-- DATA IN THIS EXERCISE --

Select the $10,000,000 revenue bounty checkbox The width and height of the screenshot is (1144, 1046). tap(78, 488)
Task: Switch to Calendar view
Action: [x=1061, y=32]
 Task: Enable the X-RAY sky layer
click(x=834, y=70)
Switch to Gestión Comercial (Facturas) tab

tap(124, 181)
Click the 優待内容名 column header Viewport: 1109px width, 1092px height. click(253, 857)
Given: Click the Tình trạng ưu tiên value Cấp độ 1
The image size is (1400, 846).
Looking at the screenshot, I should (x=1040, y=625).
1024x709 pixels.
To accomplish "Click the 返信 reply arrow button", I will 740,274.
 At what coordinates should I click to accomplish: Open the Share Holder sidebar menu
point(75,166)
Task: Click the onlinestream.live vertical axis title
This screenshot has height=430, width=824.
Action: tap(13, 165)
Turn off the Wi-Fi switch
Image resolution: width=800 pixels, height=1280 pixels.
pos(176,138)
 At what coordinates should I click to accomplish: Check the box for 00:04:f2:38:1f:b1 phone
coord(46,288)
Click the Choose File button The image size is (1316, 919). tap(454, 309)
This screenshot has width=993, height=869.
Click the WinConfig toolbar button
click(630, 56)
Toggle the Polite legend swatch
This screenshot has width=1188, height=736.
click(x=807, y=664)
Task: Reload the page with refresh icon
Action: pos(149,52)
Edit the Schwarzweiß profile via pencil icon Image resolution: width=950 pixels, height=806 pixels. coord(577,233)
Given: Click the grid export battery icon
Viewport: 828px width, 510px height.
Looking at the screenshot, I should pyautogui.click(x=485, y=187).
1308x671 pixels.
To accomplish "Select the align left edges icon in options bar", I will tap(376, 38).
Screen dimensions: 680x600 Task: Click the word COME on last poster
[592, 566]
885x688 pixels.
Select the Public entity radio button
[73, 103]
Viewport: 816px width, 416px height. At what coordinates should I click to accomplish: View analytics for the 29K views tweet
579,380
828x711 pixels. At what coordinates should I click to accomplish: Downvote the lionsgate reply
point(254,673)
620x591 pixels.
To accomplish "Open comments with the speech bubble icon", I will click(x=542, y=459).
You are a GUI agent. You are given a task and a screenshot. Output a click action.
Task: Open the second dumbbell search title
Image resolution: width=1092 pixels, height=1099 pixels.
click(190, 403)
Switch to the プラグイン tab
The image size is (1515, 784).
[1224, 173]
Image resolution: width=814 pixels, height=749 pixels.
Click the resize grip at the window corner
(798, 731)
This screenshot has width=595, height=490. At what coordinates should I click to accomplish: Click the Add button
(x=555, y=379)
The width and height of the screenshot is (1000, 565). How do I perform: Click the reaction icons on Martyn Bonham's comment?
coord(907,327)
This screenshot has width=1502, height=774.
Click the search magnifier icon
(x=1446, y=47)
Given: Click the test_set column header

-- PROMPT --
Leaving every word in place, retype all of the listing.

-- EXPECTED ANSWER --
Select the $10,000,000 revenue bounty checkbox The width and height of the screenshot is (1144, 1046). tap(78, 488)
Task: Switch to Calendar view
Action: [x=1061, y=32]
 Task: Enable the X-RAY sky layer
click(x=834, y=70)
Switch to Gestión Comercial (Facturas) tab

tap(124, 181)
Click the 優待内容名 column header Viewport: 1109px width, 1092px height. click(253, 857)
Given: Click the Tình trạng ưu tiên value Cấp độ 1
The image size is (1400, 846).
Looking at the screenshot, I should (x=1040, y=625).
1024x709 pixels.
To accomplish "Click the 返信 reply arrow button", I will 740,274.
 At what coordinates should I click to accomplish: Open the Share Holder sidebar menu
point(75,166)
Task: Click the onlinestream.live vertical axis title
This screenshot has height=430, width=824.
Action: tap(13, 165)
Turn off the Wi-Fi switch
Image resolution: width=800 pixels, height=1280 pixels.
pos(176,138)
 At what coordinates should I click to accomplish: Check the box for 00:04:f2:38:1f:b1 phone
coord(46,288)
Click the Choose File button The image size is (1316, 919). tap(454, 309)
This screenshot has width=993, height=869.
Click the WinConfig toolbar button
click(630, 56)
Toggle the Polite legend swatch
This screenshot has width=1188, height=736.
click(x=807, y=664)
Task: Reload the page with refresh icon
Action: pos(149,52)
Edit the Schwarzweiß profile via pencil icon Image resolution: width=950 pixels, height=806 pixels. coord(577,233)
Given: Click the grid export battery icon
Viewport: 828px width, 510px height.
Looking at the screenshot, I should pyautogui.click(x=485, y=187).
1308x671 pixels.
To accomplish "Select the align left edges icon in options bar", I will tap(376, 38).
Screen dimensions: 680x600 Task: Click the word COME on last poster
[592, 566]
885x688 pixels.
Select the Public entity radio button
[73, 103]
Viewport: 816px width, 416px height. At what coordinates should I click to accomplish: View analytics for the 29K views tweet
579,380
828x711 pixels. At what coordinates should I click to accomplish: Downvote the lionsgate reply
point(254,673)
620x591 pixels.
To accomplish "Open comments with the speech bubble icon", I will click(x=542, y=459).
You are a GUI agent. You are given a task and a screenshot. Output a click action.
Task: Open the second dumbbell search title
Image resolution: width=1092 pixels, height=1099 pixels.
click(190, 403)
Switch to the プラグイン tab
The image size is (1515, 784).
[1224, 173]
Image resolution: width=814 pixels, height=749 pixels.
Click the resize grip at the window corner
(798, 731)
This screenshot has width=595, height=490. At what coordinates should I click to accomplish: Click the Add button
(x=555, y=379)
The width and height of the screenshot is (1000, 565). How do I perform: Click the reaction icons on Martyn Bonham's comment?
coord(907,327)
This screenshot has width=1502, height=774.
Click the search magnifier icon
(x=1446, y=47)
Given: Click the test_set column header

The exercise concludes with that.